Doch nicht bei allen lief es so gut wie bei Argon oder mir. Damien vermasselte seinen Auftritt und musste Jones höhnisches Grinsen ertragen, als er mit hochrotem Kopf zurück zu seinem Platz lief.
Auch ein paar andere hatten ihre Kräfte nicht unter Kontrolle und ein Mädchen steckte sogar aus Versehen das Pult der Lehrer in Brand.
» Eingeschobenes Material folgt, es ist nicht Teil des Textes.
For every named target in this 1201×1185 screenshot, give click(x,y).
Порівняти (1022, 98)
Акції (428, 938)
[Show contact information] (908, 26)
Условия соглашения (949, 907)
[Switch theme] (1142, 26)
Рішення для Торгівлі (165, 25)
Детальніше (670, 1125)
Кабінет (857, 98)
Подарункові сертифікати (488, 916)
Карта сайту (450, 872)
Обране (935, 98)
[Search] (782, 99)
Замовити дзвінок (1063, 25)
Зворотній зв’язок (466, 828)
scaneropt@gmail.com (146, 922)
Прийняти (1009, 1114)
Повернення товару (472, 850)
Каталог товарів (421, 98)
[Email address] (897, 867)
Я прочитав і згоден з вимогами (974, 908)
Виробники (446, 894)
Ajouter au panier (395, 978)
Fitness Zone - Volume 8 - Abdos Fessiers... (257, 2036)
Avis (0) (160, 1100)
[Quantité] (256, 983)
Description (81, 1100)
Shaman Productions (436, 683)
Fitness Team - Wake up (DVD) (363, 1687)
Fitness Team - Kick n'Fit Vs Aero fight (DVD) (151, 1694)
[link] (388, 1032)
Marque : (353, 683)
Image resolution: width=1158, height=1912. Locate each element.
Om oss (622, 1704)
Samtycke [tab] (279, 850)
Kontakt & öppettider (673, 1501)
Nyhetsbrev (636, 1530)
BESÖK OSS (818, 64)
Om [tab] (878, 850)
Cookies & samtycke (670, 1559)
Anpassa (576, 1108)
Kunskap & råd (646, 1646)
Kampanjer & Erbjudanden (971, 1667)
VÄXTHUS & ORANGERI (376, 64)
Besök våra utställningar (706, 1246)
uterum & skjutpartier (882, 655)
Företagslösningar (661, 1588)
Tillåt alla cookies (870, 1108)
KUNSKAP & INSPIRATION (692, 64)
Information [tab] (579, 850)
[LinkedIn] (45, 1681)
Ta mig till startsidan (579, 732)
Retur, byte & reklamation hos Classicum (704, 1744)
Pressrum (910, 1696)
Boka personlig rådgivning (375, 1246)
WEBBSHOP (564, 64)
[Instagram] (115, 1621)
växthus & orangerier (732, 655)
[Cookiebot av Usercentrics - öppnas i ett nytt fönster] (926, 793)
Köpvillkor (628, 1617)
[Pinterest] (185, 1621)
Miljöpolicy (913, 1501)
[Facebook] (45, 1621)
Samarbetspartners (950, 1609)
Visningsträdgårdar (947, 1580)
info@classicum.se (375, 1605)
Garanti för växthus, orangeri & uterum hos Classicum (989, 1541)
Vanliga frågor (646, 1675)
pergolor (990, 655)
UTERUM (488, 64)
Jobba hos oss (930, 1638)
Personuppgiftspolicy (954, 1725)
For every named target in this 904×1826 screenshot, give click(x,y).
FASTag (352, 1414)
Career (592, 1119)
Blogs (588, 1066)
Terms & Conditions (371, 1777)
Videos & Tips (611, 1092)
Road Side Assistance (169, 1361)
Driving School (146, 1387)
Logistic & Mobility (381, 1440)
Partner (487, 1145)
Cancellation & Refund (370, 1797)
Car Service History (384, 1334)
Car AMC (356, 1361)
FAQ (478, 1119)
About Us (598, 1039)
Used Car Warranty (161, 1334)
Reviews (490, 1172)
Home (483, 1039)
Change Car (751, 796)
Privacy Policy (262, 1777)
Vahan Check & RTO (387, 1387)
Professor Rutherford reagierte jedoch blitzschnell und erstickte das Feuer mit ihren Kräften.
Shadow kam als einer der Letzten an die Reihe.
Selbstsicher schritt er nach vorne und schien sich durch die Aufmerksamkeit, die auf ihm lag, keineswegs unwohl zu fühlen.
"Wie Thomas Johnson bereits sagte: Die Dunkelheit ist real. Aber das Licht scheint bloß so", verkündete er, während er sich eine Augenbinde umband.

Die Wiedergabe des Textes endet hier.